Over the next year we will contribute a series of articles about indigenous health services research to this newsletter in an effort to both inform members about the breadth of work that characterises indigenous health services research and as a means to promote the skills and expertise that exists in indigenous health research in both countries. We also welcome feedback and suggestions from our members about how the Association could achieve the three objectives outlined above.
We look forward to working with the Executive and the Association to strengthen reciprocal understanding and respectful engagement and to achieve the objectives outlined above. We welcome suggestions, ideas and comments from members to support us in our efforts.
Nāu te rourou, nāku te rourou, ka ora te iwi
With your food basket and with my food basket, together we will feed the people
Amohia Boulton
Kim O’Donnell
Amohia Boulton (Ngāti Ranginui, Ngai te Rangi, Ngāti Pukenga, from the Bay of Plenty region of New Zealand) is a Senior Researcher at Whakauae Research for Māori Health and Development; a small, tribally-based research centre located in Whanganui.
Amohia has a background in public policy and worked as a Senior Policy Analyst at Te Puni Kōkiri (the Ministry of Māori Affairs) and Private Secretary (Māori Affairs) before taking up a Health Research Council Māori Training Fellowship to undertake her doctorate. Amohia’s doctoral work examined the contracting experience of community-based, Māori mental health providers, while her postdoctoral research took her to the University of Northern British Columbia where she was able to explore the challenges of contracting in indigenous health in greater depth.
Amohia’s research interests are in the fields of Māori health and mental health services, health governance, health reform, and the interface between health policy and service-level implementation. Amohia has been a named investigator on a number of HRC and DHB-funded evaluations of health systems and health services, including being a Principal Investigator on the Health Reforms 2001 Research Project, (a five year, HRC-funded evaluation) and, more recently the Evaluation of Multisystemic Therapy Alcohol and other Drug Services for the Hutt Valley District Health Board.
Amohia is also a member of the Māori Health Committee of the Health Research Council of New Zealand and a Visiting Research Fellow at the Health Services Research Centre, School of Government, Victoria University of Wellington.

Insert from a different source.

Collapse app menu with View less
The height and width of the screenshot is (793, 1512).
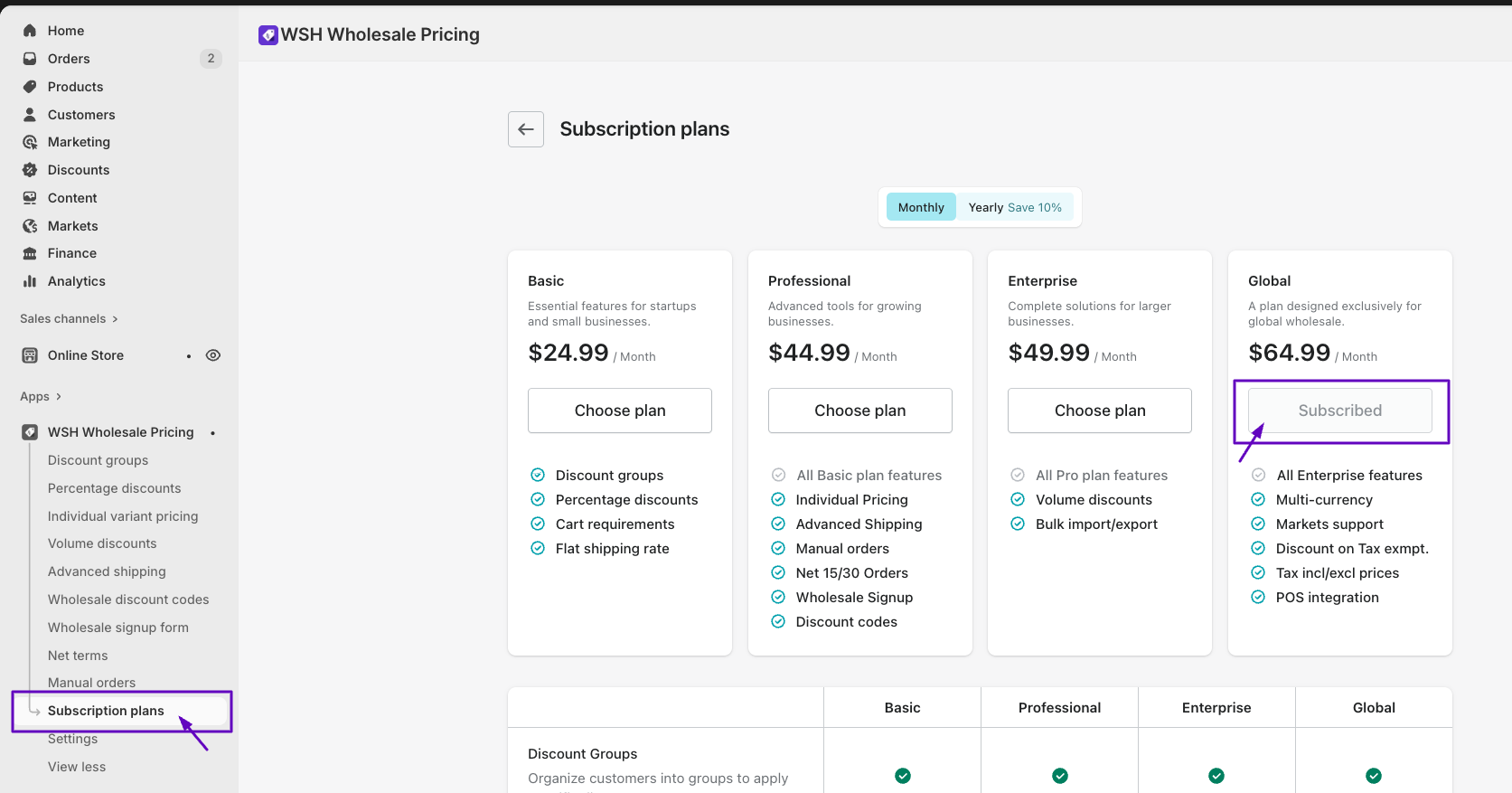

Kim O’Donnell is a Research Associate of Health Care Management in the Flinders University School of Medicine.
She is a Malyangapa/ Barkindji woman from Western NSW, Australia and was Chairperson of the Mutawintji National Park Board of Management from 2004-2009. Mutawintji is the first jointly managed national park in NSW to be returned to the Aboriginal owners in 1998.
Kim has a teaching background, has lived and worked in rural/ remote Australia and Japan and became involved in health care research after completing a Primary Health Care Masters in 2006. From 2007-2009, Kim was a researcher of the Overburden Project that investigated the complex funding and regulation of Primary Health Care for Aboriginal & Torres Strait people. The Overburden Report: Contracting for Indigenous Health Services (in Australia) provides 5 principles and ways to evaluate good funding practice and regulation of Aboriginal & Torres Strait Islander Community Controlled Health Services. Kim is passionate about doing work that improves leadership, self determination and governance within Aboriginal organisations and has been accepted into Flinders University, Australia, to complete a Doctorate of Public Health.